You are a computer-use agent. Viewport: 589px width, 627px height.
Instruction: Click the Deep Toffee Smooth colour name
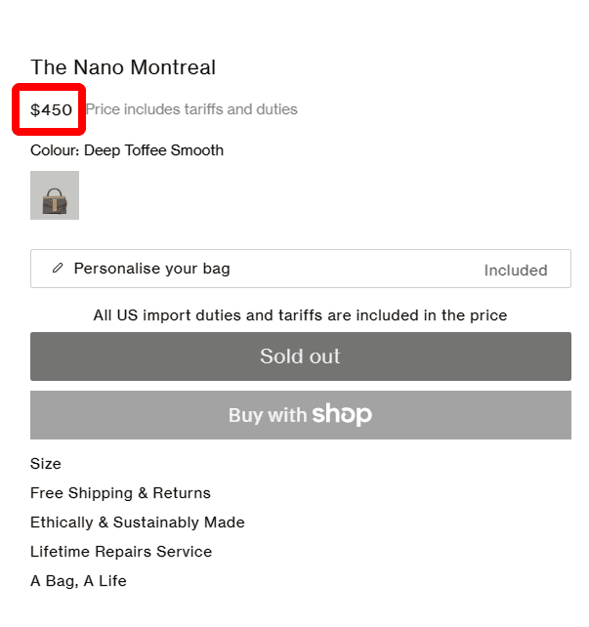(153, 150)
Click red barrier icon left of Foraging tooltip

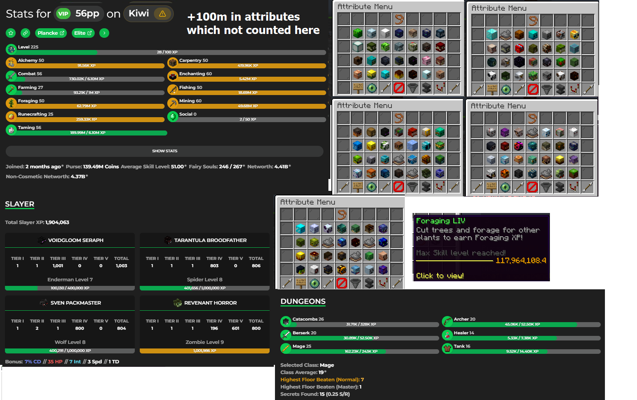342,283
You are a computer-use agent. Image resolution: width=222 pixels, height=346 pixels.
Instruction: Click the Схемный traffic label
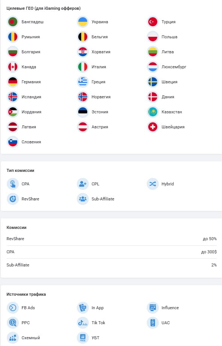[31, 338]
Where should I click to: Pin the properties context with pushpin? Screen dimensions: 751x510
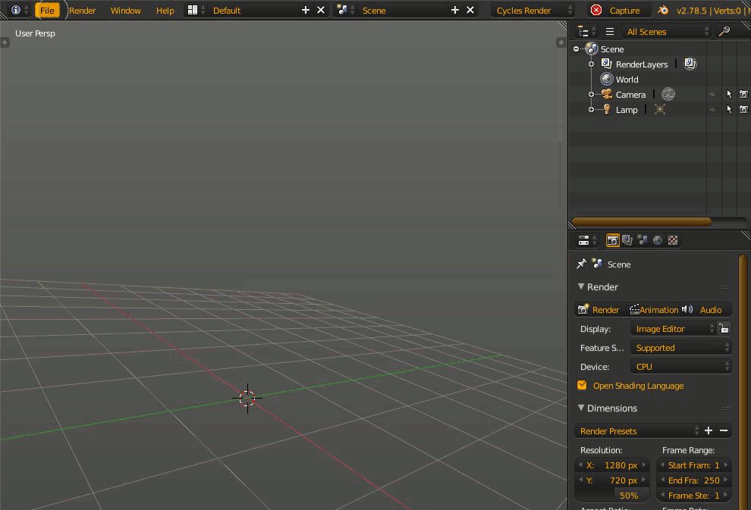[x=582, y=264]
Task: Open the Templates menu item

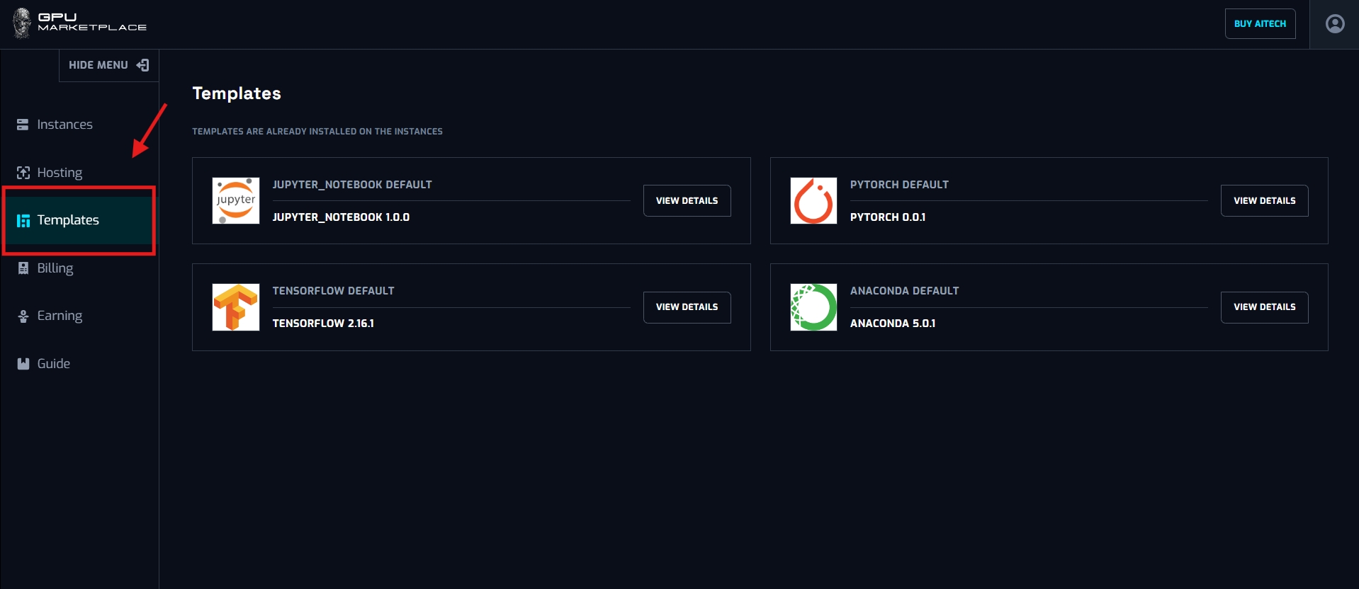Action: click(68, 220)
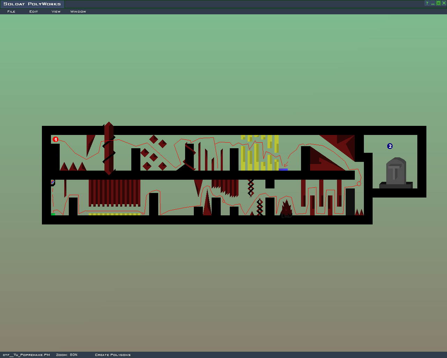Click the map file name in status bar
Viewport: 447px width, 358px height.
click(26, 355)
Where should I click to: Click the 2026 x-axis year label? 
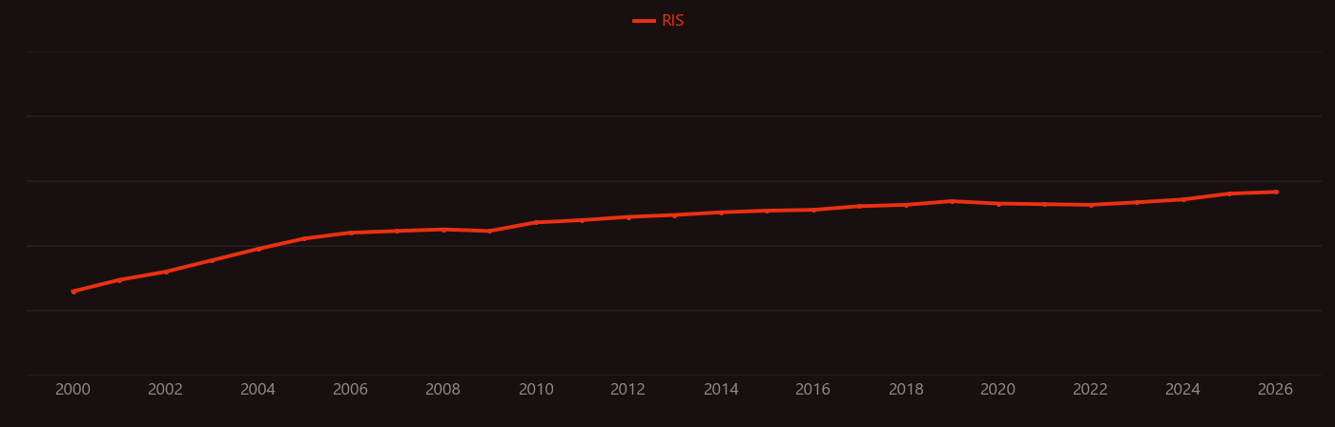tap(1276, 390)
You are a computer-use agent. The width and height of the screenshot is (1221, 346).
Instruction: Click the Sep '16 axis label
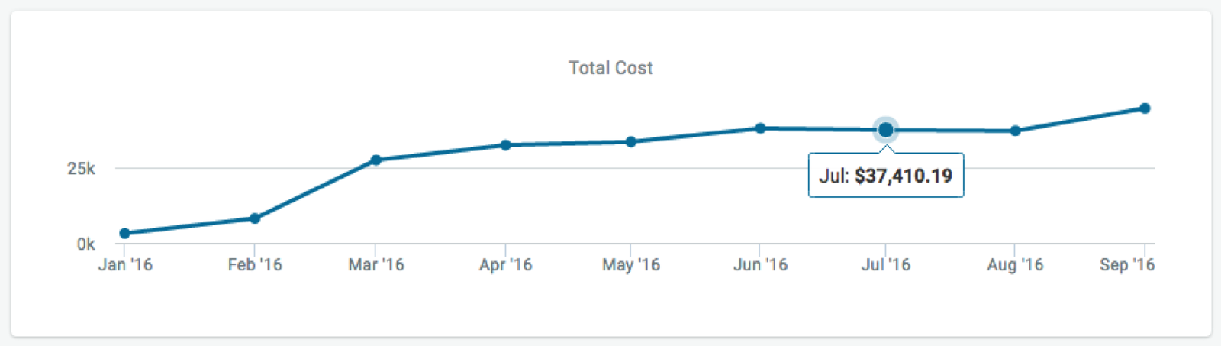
==============================
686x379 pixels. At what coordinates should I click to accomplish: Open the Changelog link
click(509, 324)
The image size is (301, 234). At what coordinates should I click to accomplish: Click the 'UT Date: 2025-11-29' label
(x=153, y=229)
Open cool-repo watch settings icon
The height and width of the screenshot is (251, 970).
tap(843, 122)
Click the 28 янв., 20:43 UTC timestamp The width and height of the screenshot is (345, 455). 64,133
==============================
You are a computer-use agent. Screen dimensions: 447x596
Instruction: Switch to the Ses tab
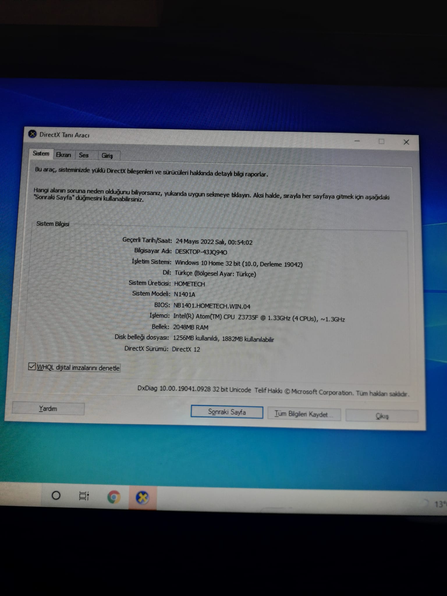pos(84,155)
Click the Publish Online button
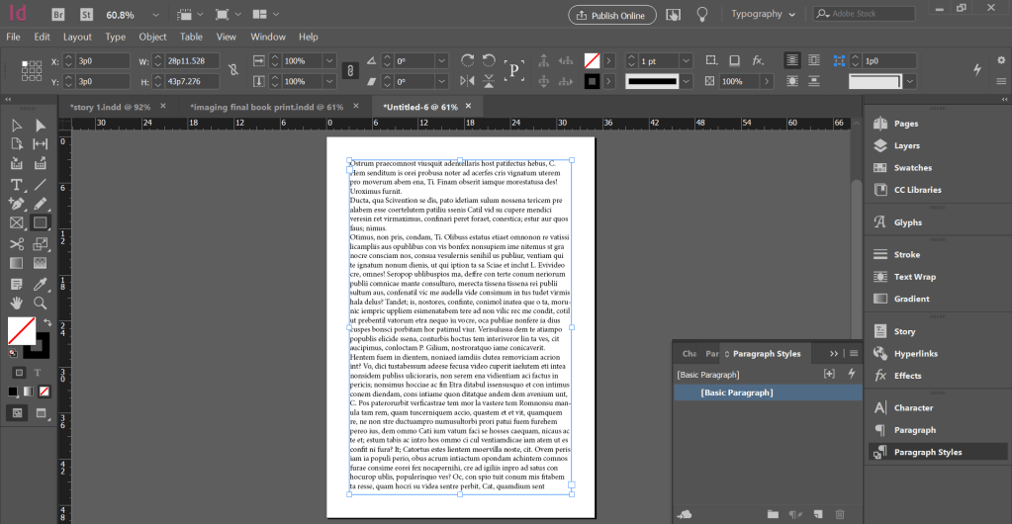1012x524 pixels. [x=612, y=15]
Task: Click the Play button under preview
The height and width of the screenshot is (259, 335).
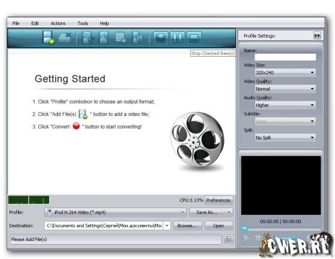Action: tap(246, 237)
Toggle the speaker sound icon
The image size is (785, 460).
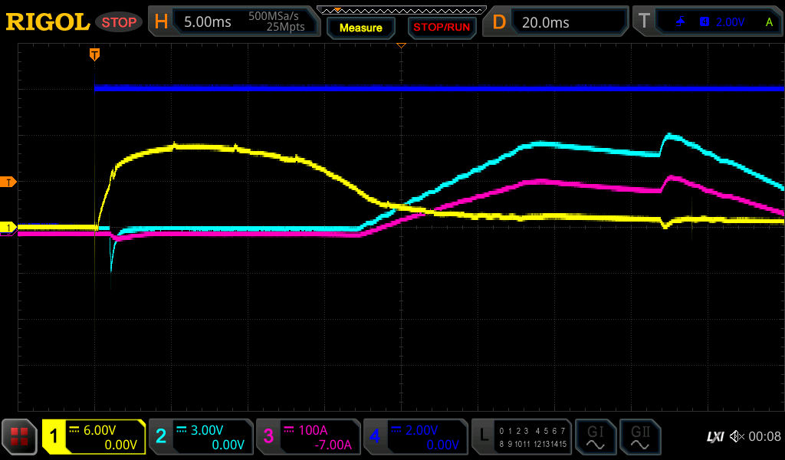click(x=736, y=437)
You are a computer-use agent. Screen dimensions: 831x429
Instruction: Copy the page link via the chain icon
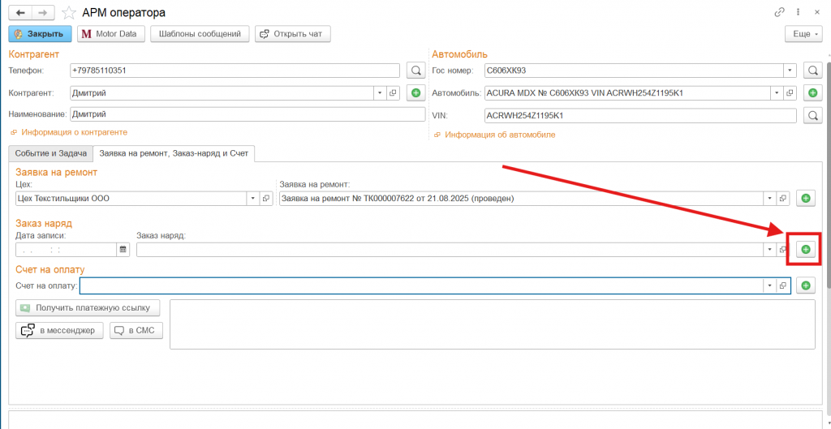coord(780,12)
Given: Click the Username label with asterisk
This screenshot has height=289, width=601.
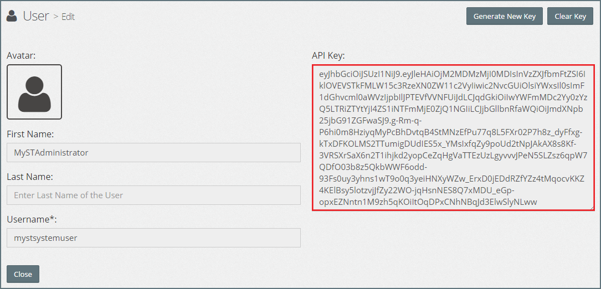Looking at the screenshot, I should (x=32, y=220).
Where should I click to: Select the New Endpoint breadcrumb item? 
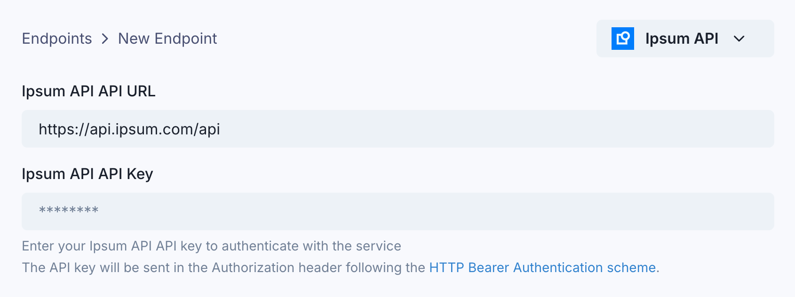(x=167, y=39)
==============================
WHAT TO DO: Take the lines above starting at the one containing "You are a computer-use agent. Viewport: 589px" and ending at the one containing "Instruction: Click the Sep '16 axis label", and print them again exactly, without pictures.

WRITTEN REPLY:
You are a computer-use agent. Viewport: 589px width, 627px height.
Instruction: Click the Deep Toffee Smooth colour name
(153, 150)
Click red barrier icon left of Foraging tooltip

342,283
You are a computer-use agent. Image resolution: width=222 pixels, height=346 pixels.
Instruction: Click the Схемный traffic label
[31, 338]
Where should I click to: Pin the properties context with pushpin? Screen dimensions: 751x510
[x=582, y=264]
Task: Open the Templates menu item

Action: click(68, 220)
Click the map file name in status bar
Viewport: 447px width, 358px height.
click(26, 355)
Where should I click to: Click the 2026 x-axis year label? 
tap(1276, 390)
You are a computer-use agent. The width and height of the screenshot is (1221, 346).
Instruction: Click the Sep '16 axis label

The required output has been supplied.